Segment Start: DATA RECORDS
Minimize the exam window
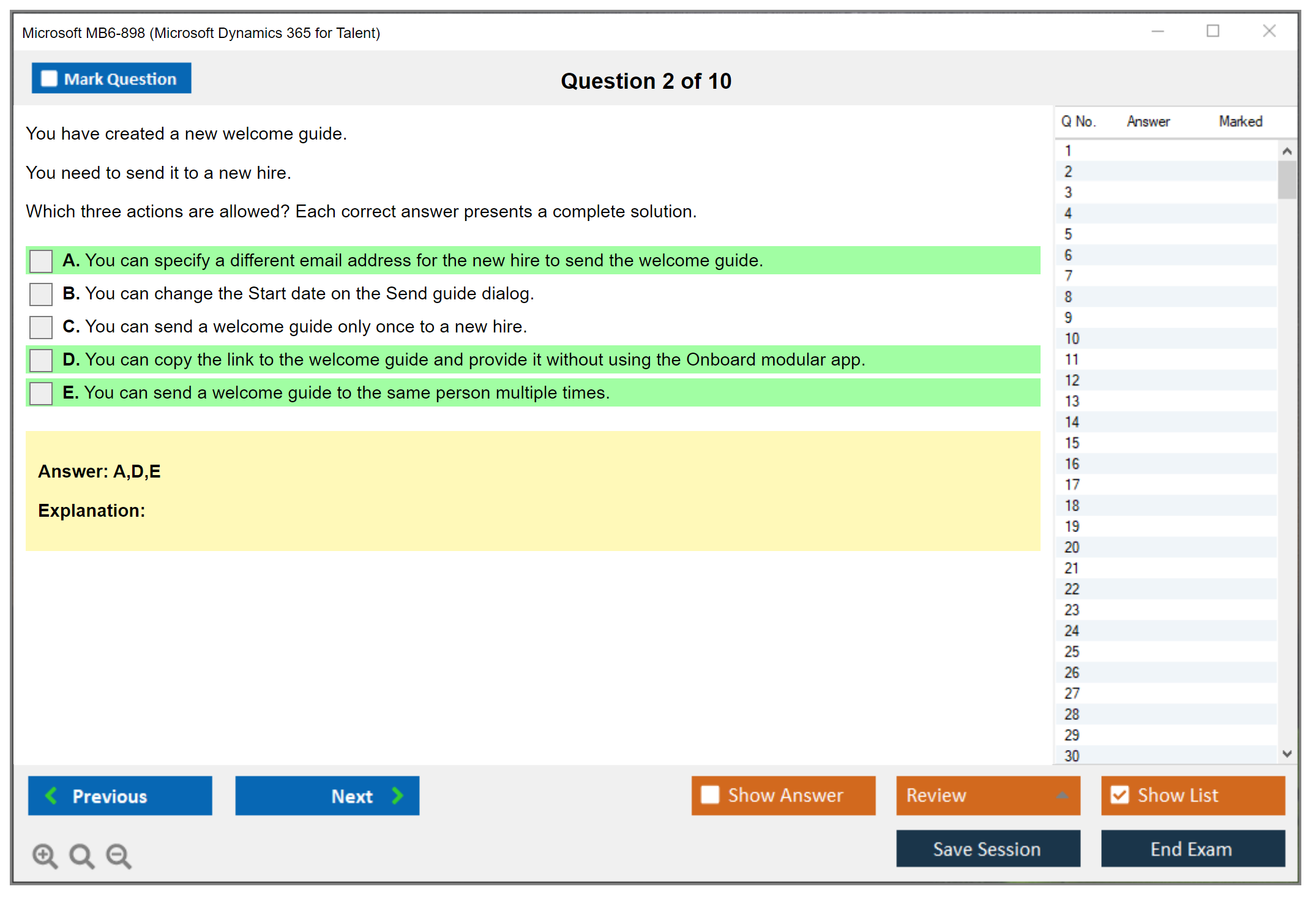 [x=1157, y=31]
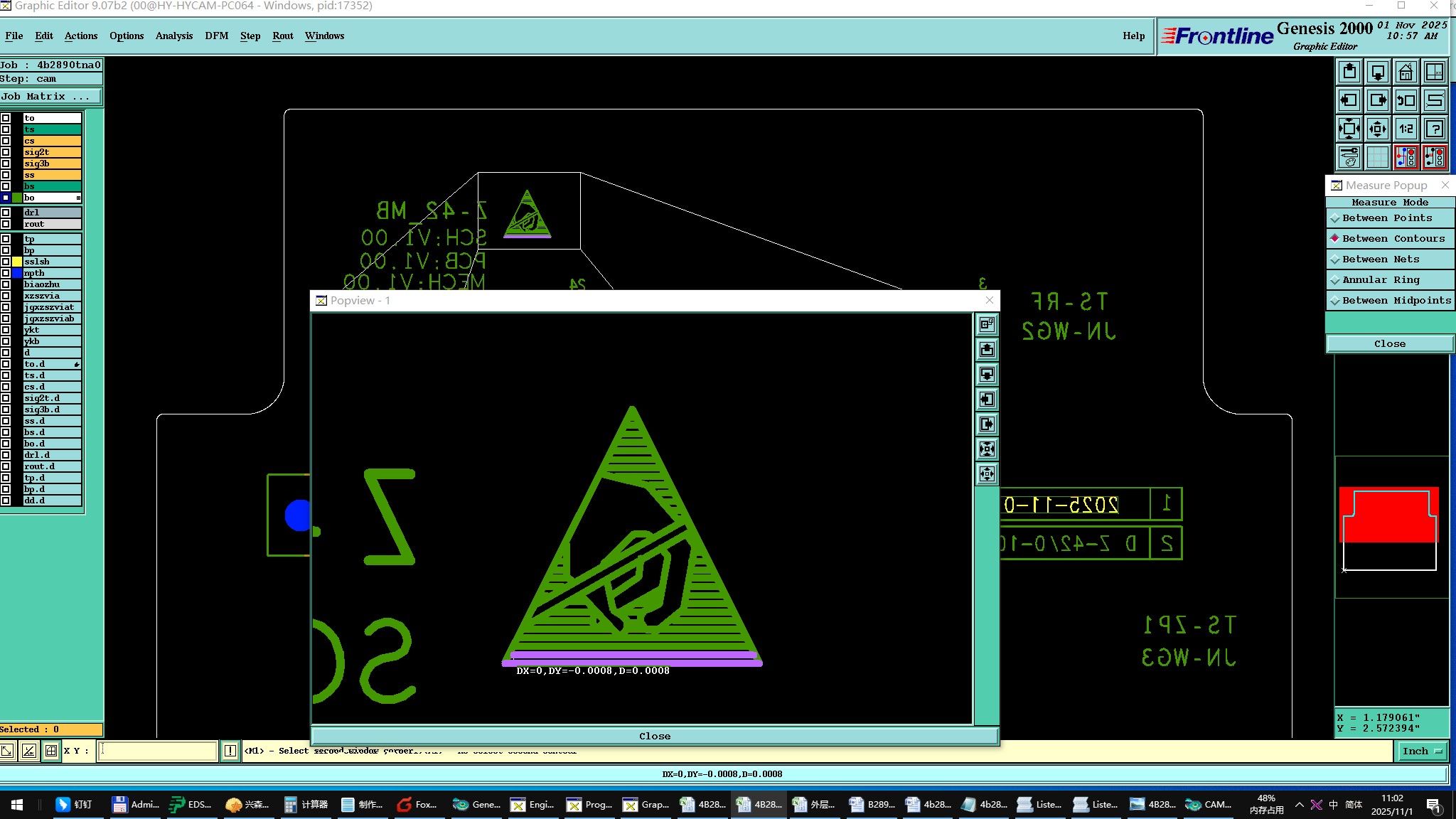Open the Inch units dropdown
This screenshot has height=819, width=1456.
tap(1423, 751)
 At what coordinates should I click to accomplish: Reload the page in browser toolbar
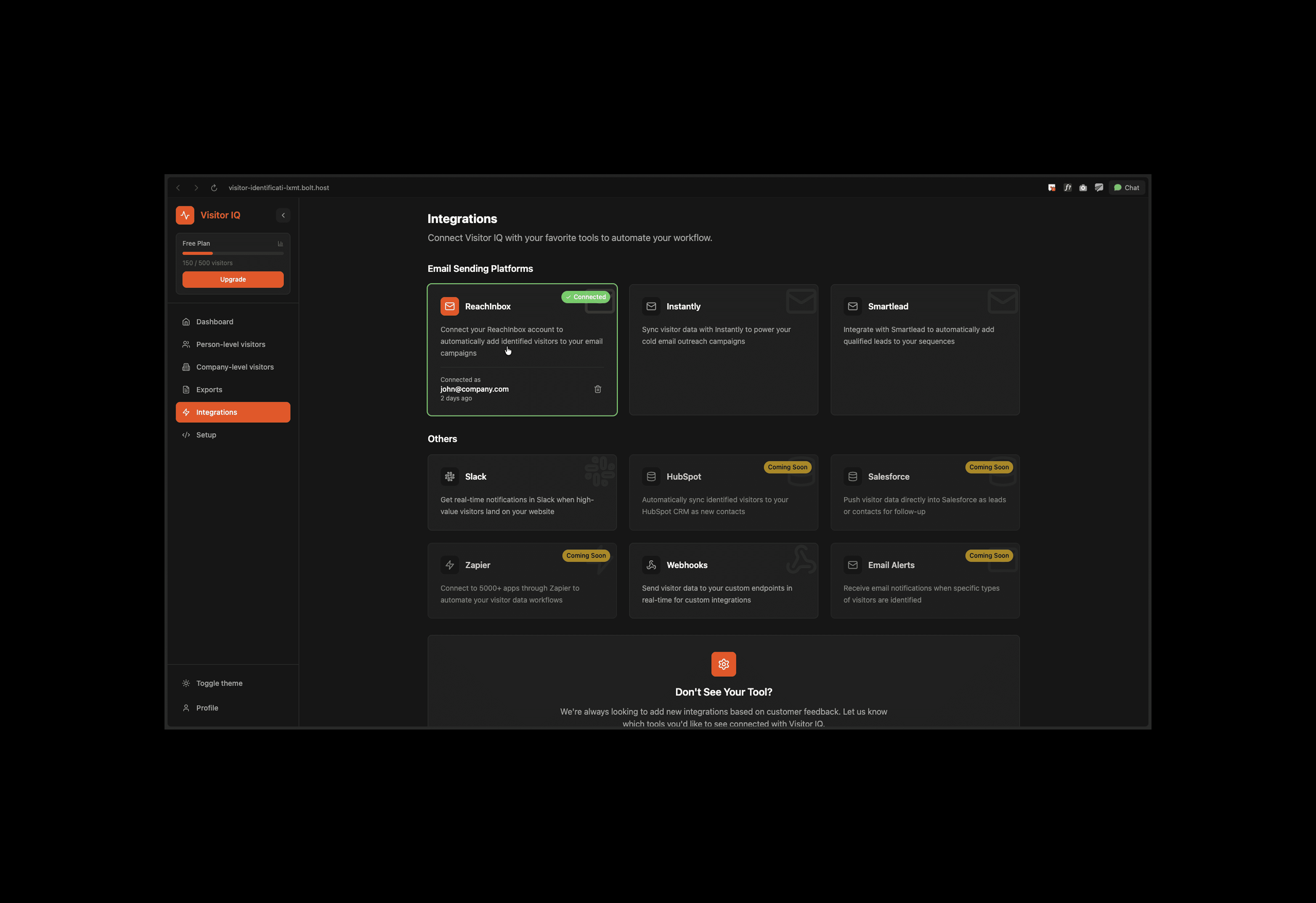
Segment End: DATA RECORDS
AIM OF THE TASK
Verbatim repeat, images removed: give each entry again exactly as it reads.

WRITTEN RESPONSE
Minimize the exam window
 [x=1157, y=31]
Open the Inch units dropdown
This screenshot has height=819, width=1456.
tap(1423, 751)
 At what coordinates should I click to accomplish: Reload the page in browser toolbar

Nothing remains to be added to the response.